Available data: Begin
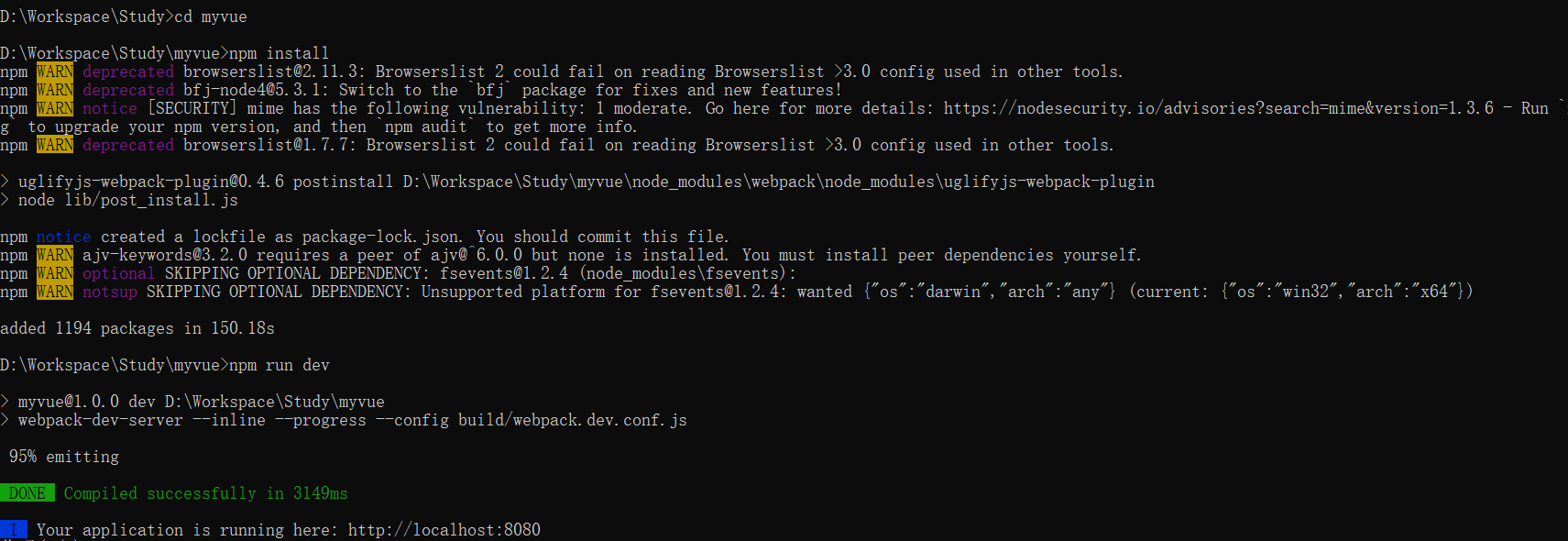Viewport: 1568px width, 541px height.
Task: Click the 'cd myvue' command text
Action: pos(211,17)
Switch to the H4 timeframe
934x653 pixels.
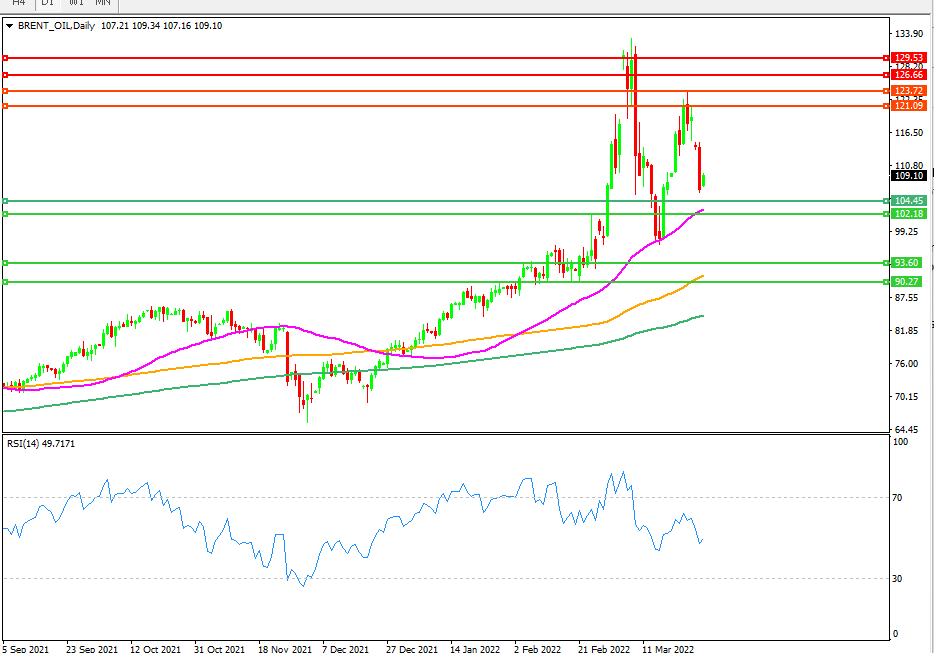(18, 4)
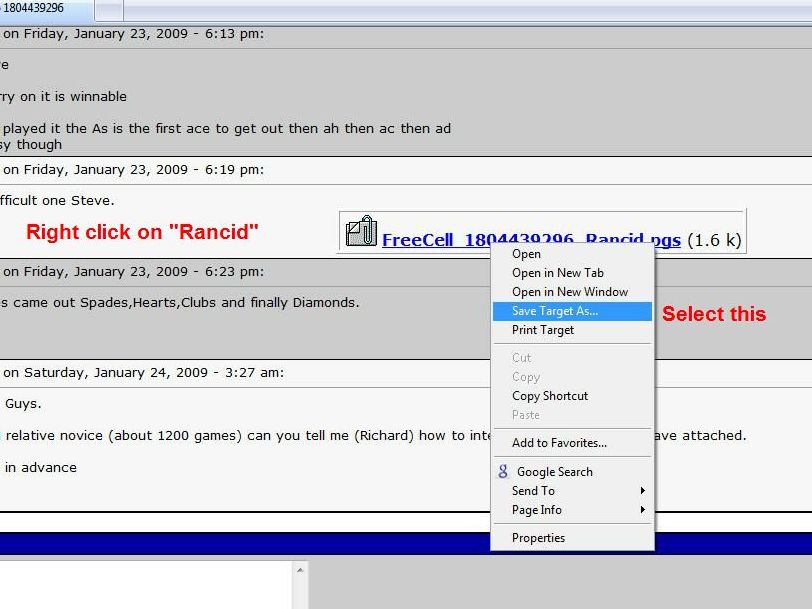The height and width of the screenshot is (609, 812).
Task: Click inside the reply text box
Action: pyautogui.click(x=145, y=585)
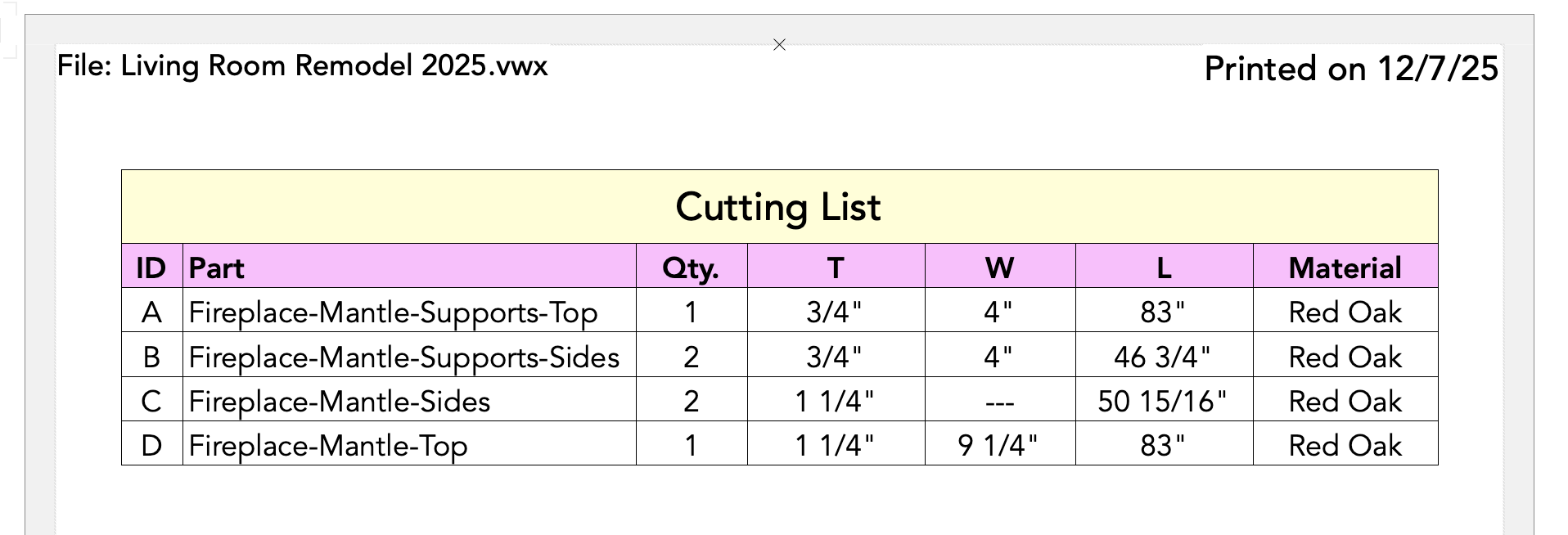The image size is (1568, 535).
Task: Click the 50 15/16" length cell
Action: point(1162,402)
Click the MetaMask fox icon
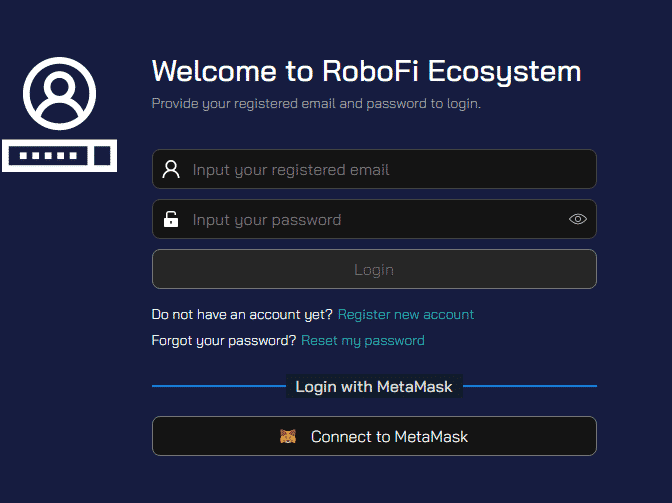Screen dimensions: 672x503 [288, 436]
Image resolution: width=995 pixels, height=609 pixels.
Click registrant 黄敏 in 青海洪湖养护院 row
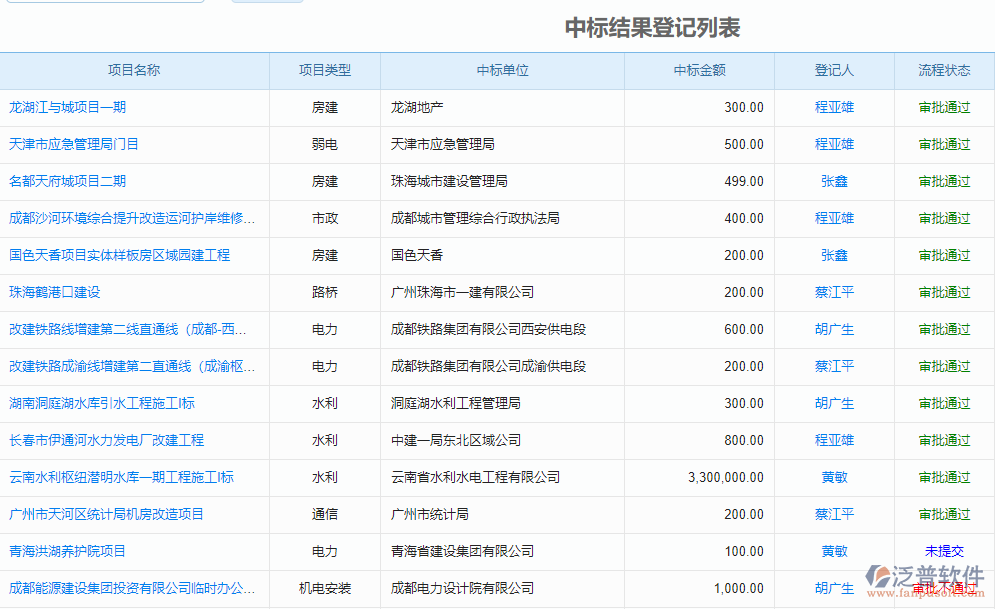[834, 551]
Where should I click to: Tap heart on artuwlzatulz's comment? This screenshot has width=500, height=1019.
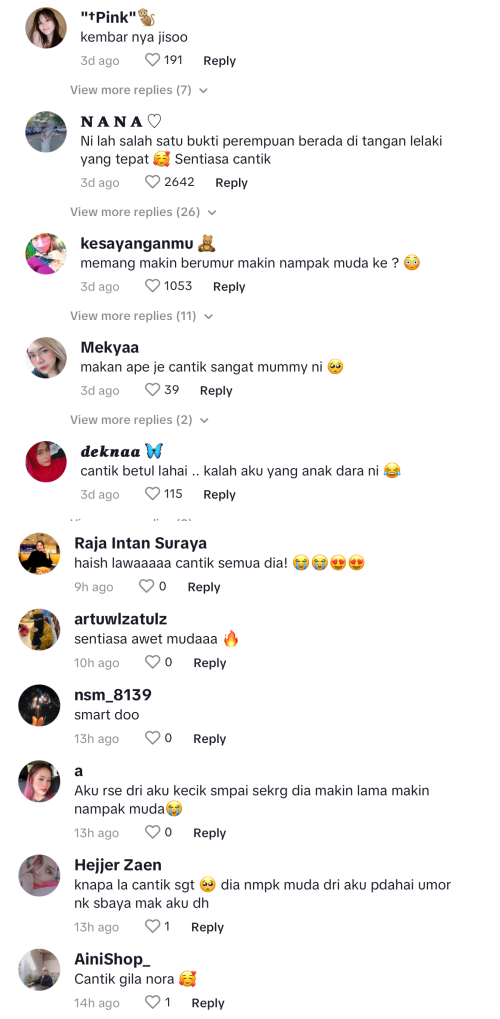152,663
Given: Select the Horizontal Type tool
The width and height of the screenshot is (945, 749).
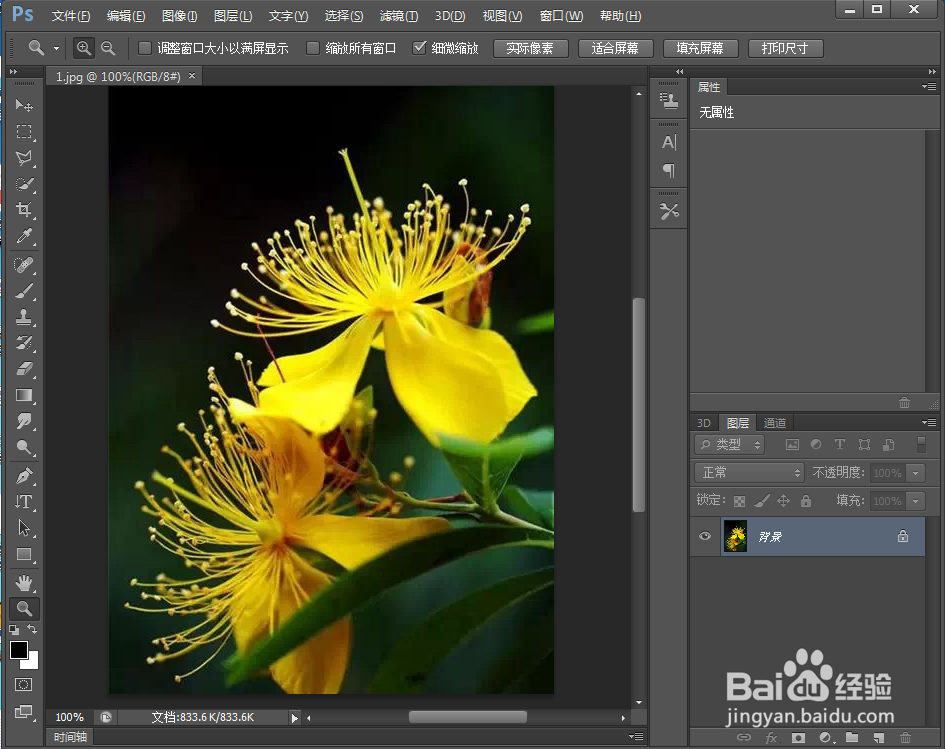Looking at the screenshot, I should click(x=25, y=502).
Available data: End
### About this task
Each line from the one holding "Switch to the H4 timeframe" through the end of the listing is to be output exactly, both ends included, with no other lines and the pictures left out.

### Reply to the task
Switch to the H4 timeframe
934x653 pixels.
(18, 4)
The height and width of the screenshot is (609, 812).
Task: Click inside the reply text box
Action: pyautogui.click(x=145, y=585)
The image size is (1568, 535).
Task: Click the 50 15/16" length cell
Action: point(1162,402)
Click the MetaMask fox icon
Screen dimensions: 672x503 [288, 436]
Image resolution: width=995 pixels, height=609 pixels.
Click registrant 黄敏 in 青海洪湖养护院 row
[834, 551]
Where should I click to: Tap heart on artuwlzatulz's comment? This screenshot has width=500, height=1019.
152,663
Given: Select the Horizontal Type tool
The width and height of the screenshot is (945, 749).
Looking at the screenshot, I should click(x=25, y=502).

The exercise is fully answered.